> [Problem to solve]: Reading the listing below, count the lines that contain the word "dimensions" and give that count alone.

── The input ──

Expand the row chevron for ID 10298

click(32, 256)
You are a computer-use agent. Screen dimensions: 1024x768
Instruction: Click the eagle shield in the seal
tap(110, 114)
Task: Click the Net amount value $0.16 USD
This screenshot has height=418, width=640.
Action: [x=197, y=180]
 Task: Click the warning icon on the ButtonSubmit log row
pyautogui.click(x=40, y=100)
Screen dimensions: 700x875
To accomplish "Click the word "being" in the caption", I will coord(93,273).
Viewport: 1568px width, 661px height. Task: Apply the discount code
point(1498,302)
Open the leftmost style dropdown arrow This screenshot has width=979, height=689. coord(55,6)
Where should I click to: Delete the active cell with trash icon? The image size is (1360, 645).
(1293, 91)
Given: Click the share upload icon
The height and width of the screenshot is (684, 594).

───

> [Reply to the exercise]: 2